[FFmpeg-devel] [PATCH] libavcodec/zmbvenc: Add support for RGB formats

Wed Mar 13 19:46:57 EET 2019

> On 12 Mar 2019, at 11:46, Tomas Härdin <tjoppen at acc.umu.se> wrote:
> 
> tis 2019-03-12 klockan 10:27 +0000 skrev Matthew Fearnley:
>>> On 11 Mar 2019, at 10:37, Tomas Härdin <tjoppen at acc.umu.se> wrote:
>>> 
>>> 
>>> There's some justification for adding sub-8bpp, like BMP. bmp.c
>>> converts all of them except GRAY8 to PAL8. Bitdepths besides 1, 4
>>> and 8
>>> don't work at all.
>>> 
>>> One way to at least allow both the bmp and zmbv encoders to do sub-
>>> 8bpp 
>>> from PAL8 would be to keep track of the maximum number of colors in
>>> some appropriate struct.
>>> 
>>> Adding proper sub-8bpp support would involve a lot of libsws
>>> headache I
>>> suspect.
>> 
>> It occurs to me that adding sub-8bpp has some implications:
>> 
>> My current understanding (I could be wrong) is that FFmpeg tends to
>> detect the pix_fmt based on the first frame. If FFmpeg detects the
>> first frame as e.g. PAL4, and chooses that as its output, that means
>> the rest of the video will have to be encodable as PAL4, otherwise it
>> (obviously) won’t be encoded properly.
>> 
>> So adding a PAL4 format puts a new constraint on encoders (inside and
>> outside FFmpeg) to not encode frames in a way that looks like PAL4,
>> unless the whole video will be encodable that way.
> 
> Yes, FFmpeg will probe the initial format of the video and audio.
> Nothing says these are constant. There are FATE samples specifically
> for files that change resolution. Since ZMBV is a DOS capture codec,
> and DOS programs frequently change resolution and colordepth, this is
> indeed something we have to think about. Example: DOS boots into mode
> 3h, 80x25 16-color text. A recording may start in this mode, then
> switch to mode 13h (320x200 256 colors graphics), if I understand the
> format correctly.
DOSBox actually avoids this issue by outputting to a new file whenever it detects a change in colour depth, dimensions or FPS. So in practice, these remain constant over a single video.
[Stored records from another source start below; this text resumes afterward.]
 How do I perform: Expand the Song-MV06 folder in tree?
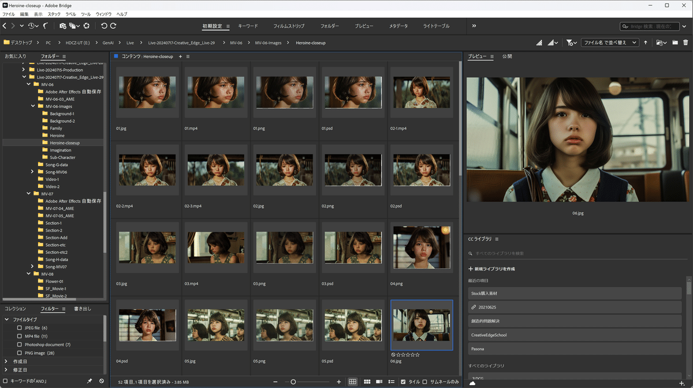[33, 172]
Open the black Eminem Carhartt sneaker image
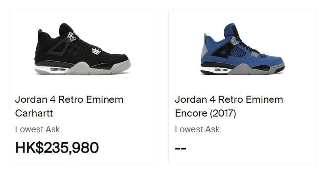This screenshot has width=327, height=179. pos(82,49)
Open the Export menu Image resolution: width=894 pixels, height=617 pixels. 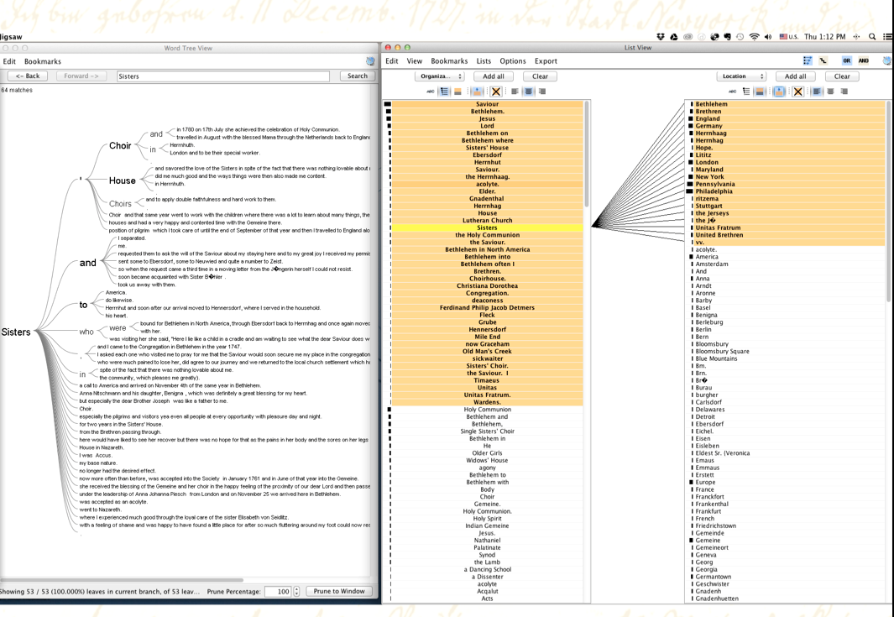pos(545,61)
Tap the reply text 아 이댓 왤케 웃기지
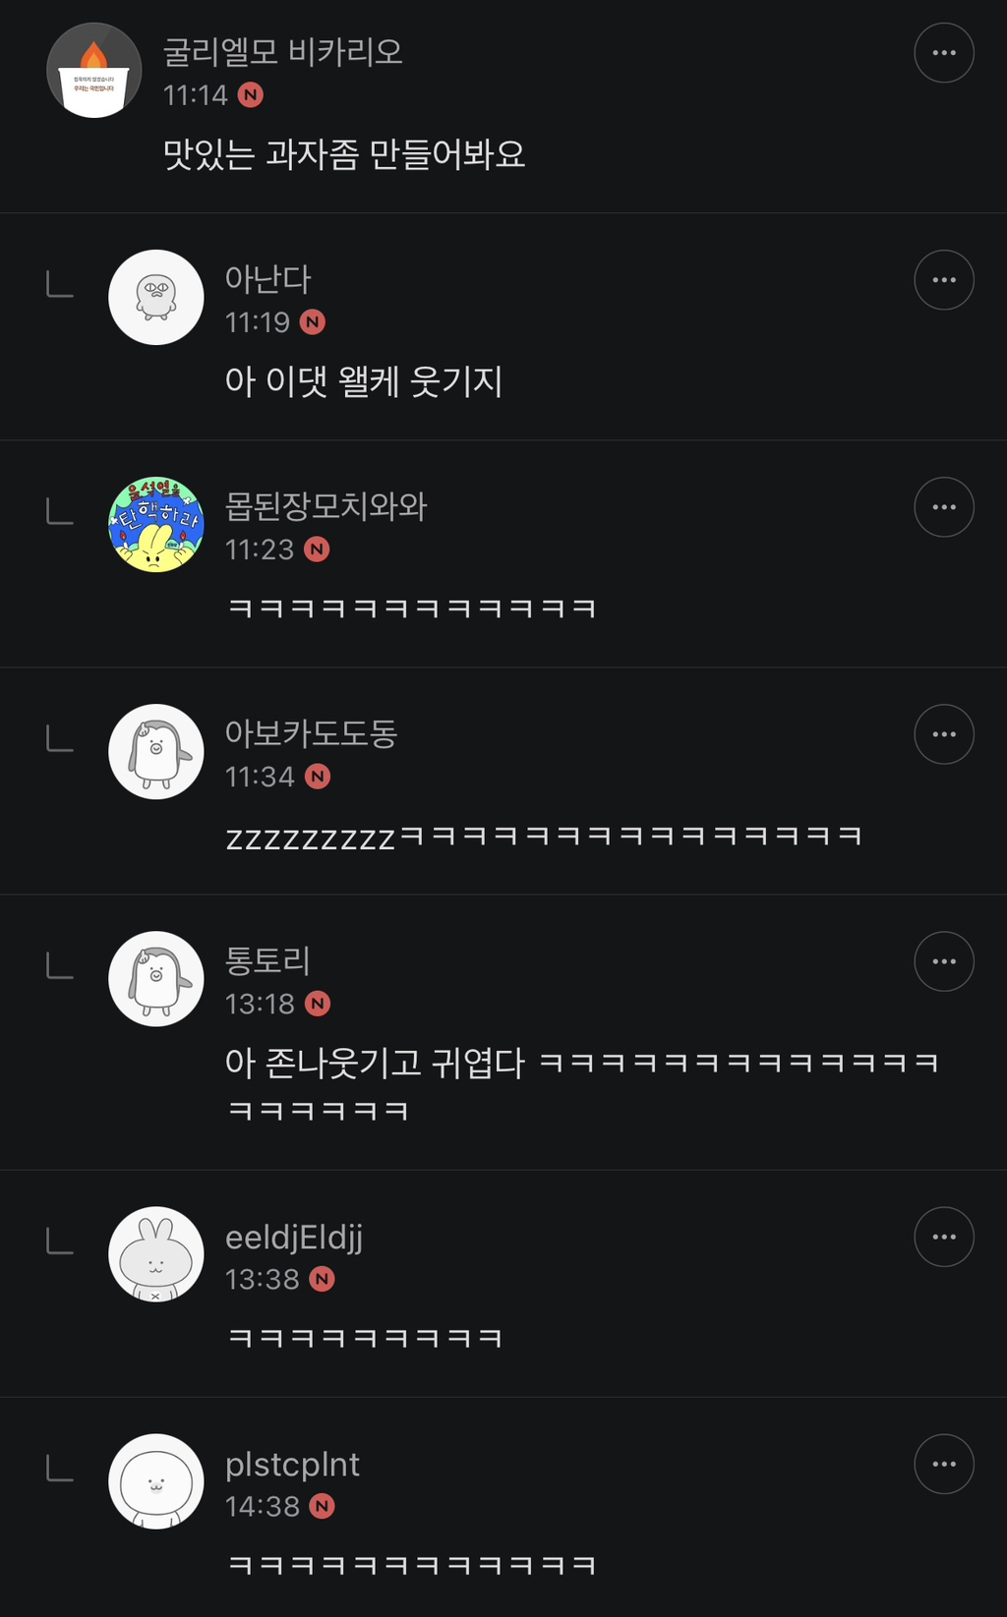 (364, 381)
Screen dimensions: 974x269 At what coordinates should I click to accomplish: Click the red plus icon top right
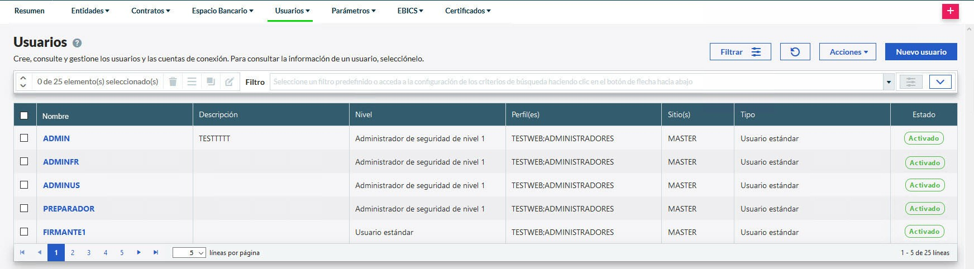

I’ve tried stitching two AVI files together (palette + RGB, same dimensions), and found that if a palette-capable format like ‘png’ is chosen, all of the resulting AVI file is encoded with a palette, and RGB sections are dithered.  That possibly suggests FFmpeg doesn’t like changing format halfway through videos, for AVI at least?
> 
>> If FFmpeg supports PAL8 only, then it can be tempting to optimise
>> videos to encode as sub-8bpp whenever possible, knowing they will
>> always (in FFmpeg at least) decode to PAL8. But this could break
>> format detection for tools outside FFmpeg, if they choose to add sub-
>> 8bpp support.
>> 
>> The safest thing FFmpeg can do is to always decode sub-8bpp to PAL8,
>> and to emit PAL8 frames as exactly 8bpp (where applicable). It could
>> still offer encoding formats for PAL1/2/4, but these formats could
>> only be detected by scanning the whole video.
>> 
>> The suggestion of bits_per_raw_sample sounds interesting. What would
>> that look like in practice?
> 
> The decoder would set bits_per_raw_sample on every keyframe. It and
> resolution might change during the course of a ZMBV file, as explained
> above.
> 
> I think frivolously changing the bitdepth is a bad idea, at least
> inside the encoder. If the encoder is fed with changing bitdepths then
> it's a different story.
> 
>>> Just a small thing to be clear: ZMBV_ENABLE_24BPP is not defined
>>> anywhere, so we're free to do however we want with it. It's not
>>> going
>>> to break anyone's workflow unless they were foolish enough to
>>> encode
>>> 24-bit ZMBVs outside of the non-existing spec.
>> 
>> True. But they might be understandably puzzled if they encode as 24-
>> bit, and then find the channels swapped when they decode.
> 
> Yeah, that's why we'd need to get this nailed down
> 
>> Thanks for writing the email to the DOSBox crew.
>> If they choose a channel order, then we have good grounds for fixing
>> the encoder (if need be), and implementing the decoder in the same
>> way.
>> It occurs to me that they might (in theory) also want to specify 2/4
>> byte alignment on RGB, like with the MVs.  My gut says there’d be
>> very little benefit though, and it would only be seen with strange
>> video / block widths.
>> 
>> It also occurs to me this will may warrant a version bump in the
>> format, to give an easy error case for decoders that don’t expect it.
>> Particularly if our decoder has to redefine its channel order.
> 
> Are there any decoders besides ours and dosbox's?
I don’t know of any public implementations.

(That said, I have written a stand-alone tool that encodes/decodes ZMBV, but I’ve not published it anywhere. It’s based heavily on the DOSBox implementation.)
> It also turns out the creator of this codec is Harekiet, who hangs out
> in #revision on IRCnet
Ah ok, do you know him?
It sounds like he’s not concerned too much about what direction we take the format in. But I guess anything we implement may not get made official unless DOSBox adds decoding support.

By the way, I’m happy for this patch to be committed as-is (possibly without the extra note on unsupported bit depths, if that causes any issues). Any new additions outside the existing spec would warrant a new patch I think.

Matthew